Keempat itu adalah disolf (untuk membantu memperbaiki sirkulasi darah), dismeno, (membantu meredakan nyeri haid), inclacin (untuk memperbaiki resistensi insulin) dan redacid dari PT Dexa Medica.
"Di samping itu ada satu fitofarmaka yang melapor sedang uji klinis bekerja sama dengan Badan Penelitian dan Pengambangan Kesehatan yakni Avimax (red. suplemen stamina)," kata Lucky pada Republika.
Dengan demikian dalam waktu dekat ada sekitar 11 fitofarmaka produksi Indonesia. Sedangkan produk fitofarmaka yang sudah terdaftar dan diresepkan para dokter ada enam yakni: rheumaneer untuk pengobatan nyeri sendi ringan sampai sedang; stimuno: sebagai immunomodulator dan sebagai terapi ajuvan dalam pengobatan tuberkulosa; xgra untuk disfungsi ereksi dengan atau tanpa ejakulasi dini; tensigard agromed untuk menurunkan tekanan darah sistolik/diastolik pada hipertensi ringan hingga sedang; livitens untuk obat jantung.

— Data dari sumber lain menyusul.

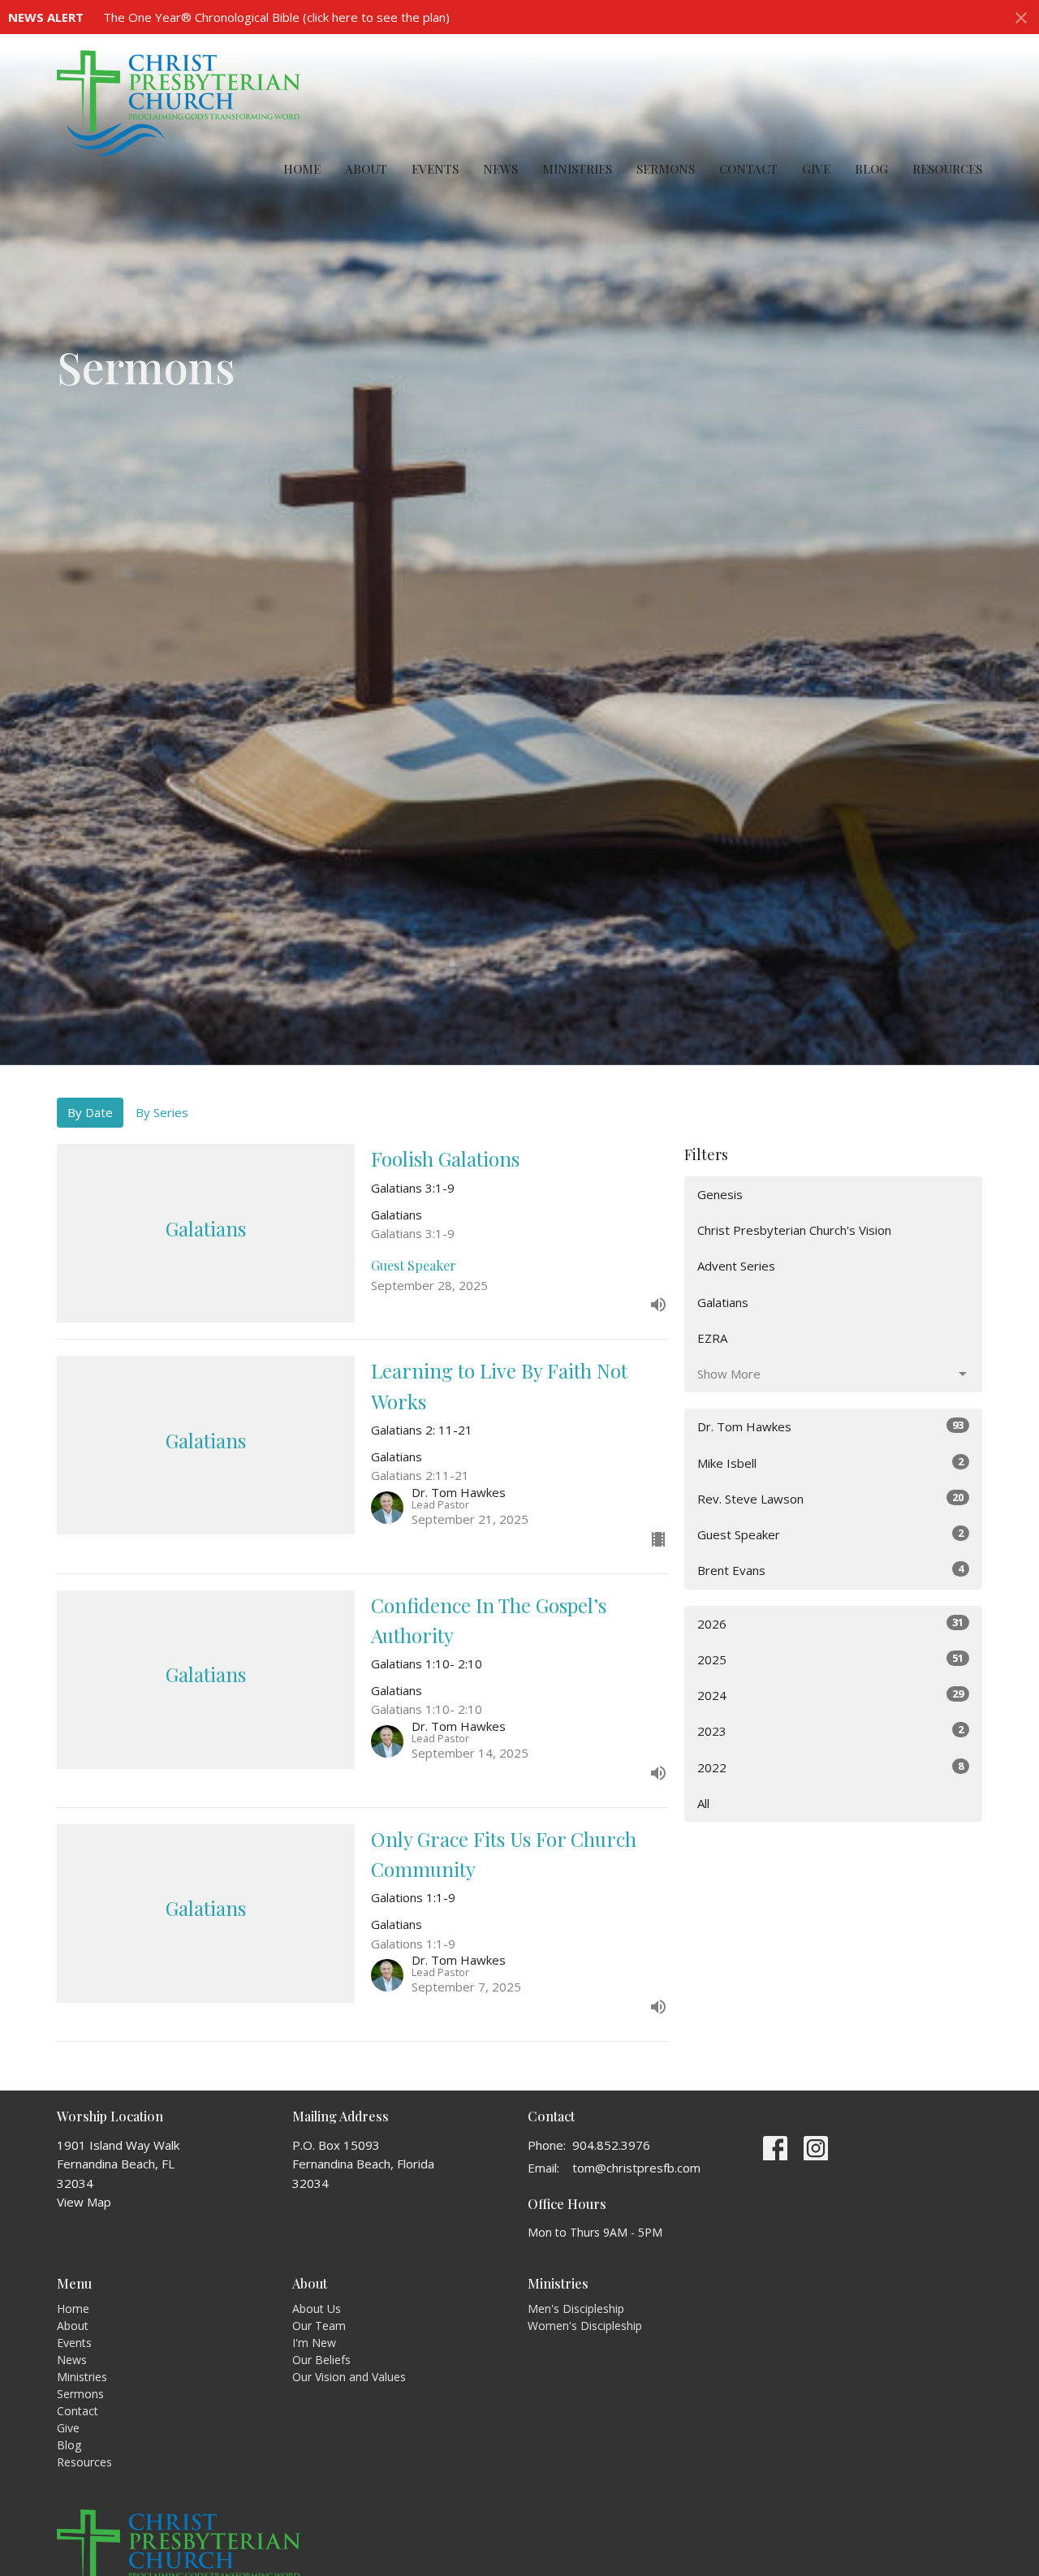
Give (816, 169)
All (703, 1803)
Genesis (720, 1194)
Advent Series (736, 1266)
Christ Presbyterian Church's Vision (794, 1230)
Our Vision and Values (349, 2376)
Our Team (319, 2325)
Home (302, 169)
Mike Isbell (830, 1462)
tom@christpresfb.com (636, 2168)
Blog (871, 169)
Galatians (722, 1302)
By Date (90, 1112)
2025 (830, 1659)
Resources (947, 169)
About (366, 169)
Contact (748, 169)
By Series (162, 1112)
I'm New (314, 2342)
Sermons (665, 169)
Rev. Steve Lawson (830, 1498)
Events (435, 169)
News (500, 169)
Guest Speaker (830, 1534)
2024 (830, 1694)
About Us (316, 2308)
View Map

Kebanyakan Fitofarmaka tersebut hanya diproduksi pabrik farmasi PT Dexa Medica. Fitofarmaka adalah obat tradisional dari bahan alam yang dapat disetarakan dengan obat modern karena proses pembuatannya yang telah terstandard, ditunjang dengan bukti ilmiah sampai dengan uji klinik pada manusia dengan kriteria memenuhi syarat ilmiah, protokol uji yang telah disetujui, pelaksana yang kompeten, memenuhi prinsip etika, tempat pelaksanaan uji memenuhi syarat.
Sebelumnya Ketua Tim Pengembangan Obat Herbal RSUP Dr Sardjito dr Nyoman Kertia, SpPD-KR mengatakan prospek penggunaan obat fitofarmaka maupun dokter yang mau meresepkan fitofarmaka selalu ada.
"Karena dokter kalau meresepkan obat herbal itu maunya uji klinik. Pengujiannya harus sampai ke manusia, sehingga terbukti bagus dan aman kalau diresepkan pada manusia," tutur dia.
Menurut Nyoman, untuk menjadikan obat herbal tersebut sampai fitofarmaka perlu proses panjang dan biaya besar. Masalahnya, dia menambahkan,anggaran pemerintah Indonesia untuk pengembangan fitofarmaka tidak banyak. Sementara swasta juga kurang punya kesadaran ke arah itu.